Citation: Wiggins L, Christensen D, Van Naarden Braun K, Martin L, Baio J (2018) Comparison of autism spectrum disorder surveillance status based on two different diagnostic schemes: Findings from the Metropolitan Atlanta Developmental Disabilities Surveillance Program, 2012. PLoS ONE 13(11): e0208079. https://doi.org/10.1371/journal.pone.0208079
Editor: Wen-Jun Tu, Chinese Academy of Medical Sciences and Peking Union Medical College, CHINA
Received: November 14, 2017; Accepted: November 12, 2018; Published: November 30, 2018
This is an open access article, free of all copyright, and may be freely reproduced, distributed, transmitted, modified, built upon, or otherwise used by anyone for any lawful purpose. The work is made available under the Creative Commons CC0 public domain dedication.
Data Availability: All data included in the submitted manuscript are available upon request. The CDC’s National Center on Birth Defects and Developmental Disabilities (NCBDDD) requires signing of a data use agreement by anyone requesting data from the Metropolitan Atlanta Developmental Disabilities Surveillance Program (MADDSP) to ensure that: 1) the data are analyzed for the specific purpose of the proposal submitted, and 2) the investigator will not try to identify any child for which stratification of any set of variables would result in a sample size of < 5 and identifiability is even a remote possibility. These two points are what result in the dataset being considered a restricted public use dataset. While it might not be possible or would be extremely difficult to try and identify a child after the data are de-identified and stratified by many variables, by signing a data use agreement the analyst is committing to not do this. Therefore, the data used for our analyses are fully and publicly available once a data use agreement is signed. All requests for MADDSP public use datasets should be submitted to: firstname.lastname@example.org.
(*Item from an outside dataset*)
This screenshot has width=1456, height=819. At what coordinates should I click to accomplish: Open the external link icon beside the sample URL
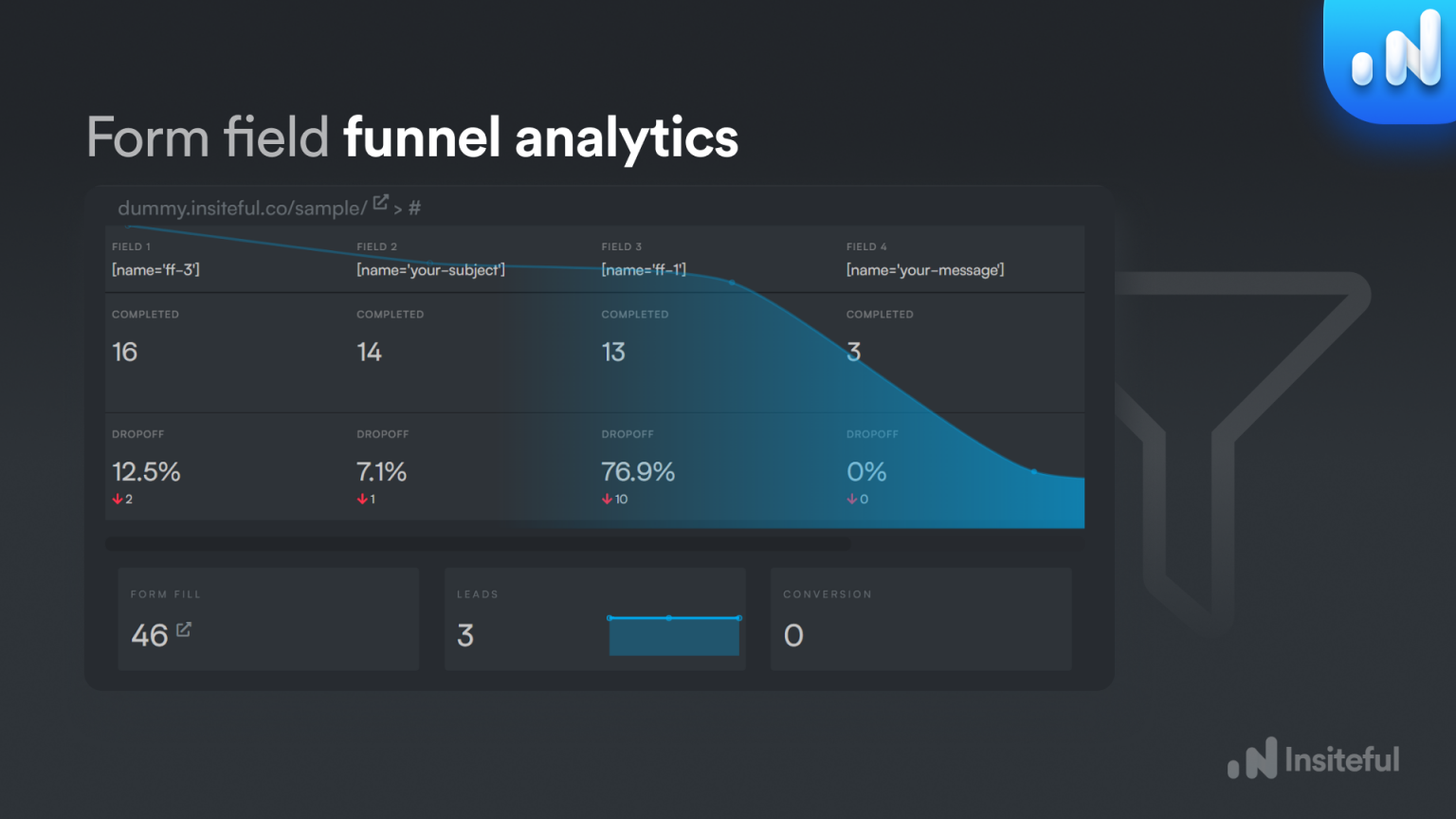click(381, 201)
Funding: The authors received no specific funding for this work.
Competing interests: The authors have declared that no competing interests exist.
Autism spectrum disorder (ASD) is a developmental disorder characterized by deficits in social-communication and interaction skills and the presence of restricted interests and repetitive behaviors . The estimated prevalence of ASD reported by the Centers for Disease Control and Prevention (CDC)’s Autism and Developmental Disabilities Monitoring (ADDM) Network has increased substantially, from about 6.7 per 1,000 8-year-old children in 2000 to about 16.8 per 1,000 8-year-olds in 2014 [2–3]. CDC thus highlights ASD as an urgent public health concern and notes that continued monitoring of the prevalence of ASD is important to inform policy and research decisions, and understand how characteristics of people with ASD change over time.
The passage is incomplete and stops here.